Democrat Joe Biden insisted Wednesday he will tackle coronavirus from Day 1 if elected president but warned there is no magic "switch" to end the pandemic, as Donald Trump campaigned across America seemingly unfazed by Covid-19's dangers.
Less than a week before decision day, Biden cast his presidential ballot in his home state of Delaware and met with health experts, as he fine-tuned his pandemic response plan, seeking to reassure voters that he would use science to fight the contagion.
"Even if I win it's going to take a lot of hard work to end this pandemic," the former vice president said in Wilmington.
"I'm not running on a false promise of being able to end this pandemic by flipping a switch," he added. "But what I can promise you is this: we'll start on Day 1 by doing the right thing. We'll let science guide our decisions."
Biden, 77, continues to campaign cautiously ahead of next Tuesday, holding low-key events with small, socially distanced crowds that look nothing like the traditional scene in the closing days of a White House race.
On Saturday, Biden is to get some star power when he's joined on the stump in Michigan by Barack Obama, whom he served as vice president. It will be their first joint in-person appearance of the 2020 race, though Obama has been delivering strategically timed broadsides at Trump throughout.
Trump, by contrast, is finishing his campaign in an extreme test of endurance, with final pitches to voters both in swing states and also states that he won in 2016 yet now has to defend.
After rallying supporters in three states Tuesday, Trump, 74, overnighted in a fourth -- Nevada -- then flew to Arizona for two more rallies.
On an airport tarmac in Bullhead City, Trump all but ignored the Covid-19 crisis and many supporters didn't bother with masks as they cheered his defiant insistence on a landslide victory November 3, despite polls pointing to heavy chances of defeat.
"It's going to be a great, great red wave," he boomed, referring to the Republican color.
"We love you! We love you!" the enthusiastic crowd chanted back.
Under shadow of Covid
The pandemic has upended all aspects of American life and overshadowed the election, with polls showing it may well be the president's undoing as cases hit record levels in the US.
With many Americans fearing the risk of voting in crowded polling stations, a remarkable 74.7 million people have already cast their ballots.
Some 57.4 percent of Americans disapprove of Trump's coronavirus response, while 39.8 percent approve, according to a poll average compiled by tracker FiveThirtyEight.com.
By contrast, a RealClearPolitics average shows 50 percent approve of Trump's handling of the economy while 47.8 disapprove.

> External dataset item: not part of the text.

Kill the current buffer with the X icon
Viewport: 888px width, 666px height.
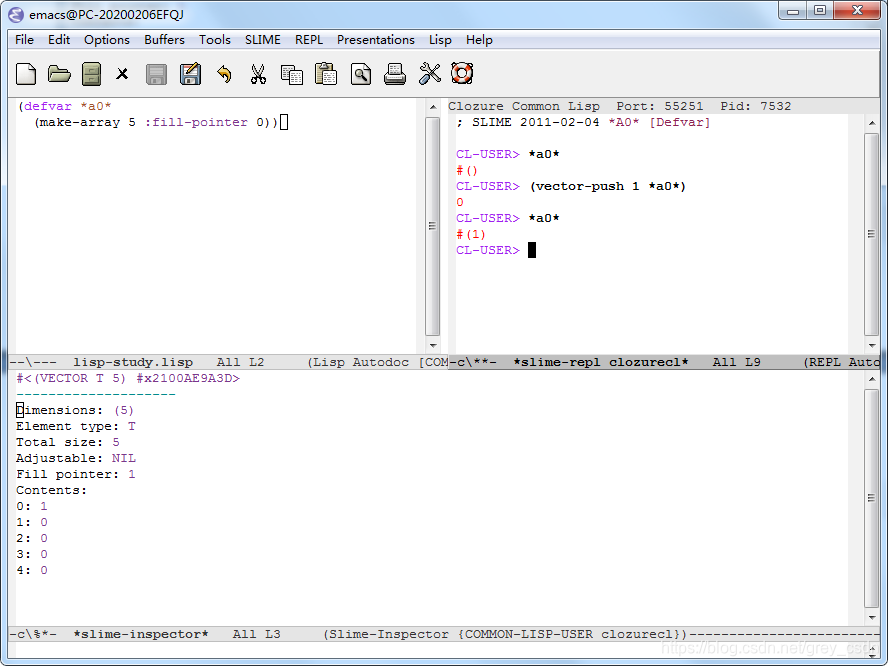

As polls show Biden leading in the final week, the 77-year-old has gone on electoral offense as he seeks to expand his state-by-state path to victory.
On Tuesday, Biden visited Georgia, traditionally Republican territory, and he has said he would travel to Florida, Wisconsin and Michigan in the race's closing days.
All are states that Trump won in 2016 but which are up for grabs this year. Trump's very different approach was illustrated by his campaigning Tuesday in Nebraska, a sparsely populated state with only marginal influence on the election.
'Normality' by late 2021
Trump has repeatedly stressed that the US is "rounding the turn" on the pandemic, but figures do not bear that out: more than 227,000 Americans have died and daily case averages have risen.
"All they talk about is Covid, Covid, Covid, Covid, Covid," Trump said at his Omaha rally. "It's incredible. Excuse me. I'm here! Right?"
But his own chief infectious disease specialist, Anthony Fauci, offered a warning Wednesday.
Even if a Covid-19 vaccination comes on line this year, "it will be easily by the end of 2021, and perhaps even into the next year, before we start having some semblances of normality," he told a University of Melbourne panel.
Biden blasted the president, calling his administration's response to the pandemic "an insult to every single person suffering from Covid-19 and every family who's lost a loved one."
With American and European Covid-19 cases rising and no agreement yet on a new US pandemic rescue package in Congress, the Dow Jones on Wednesday sank three percent by early afternoon, its fourth straight session of losses.
The White House said meanwhile that it was closely following the situation in Philadelphia, where a second straight night of unrest and looting has set the city on edge following the fatal police shooting of a Black man, the latest to spark anger in the United States.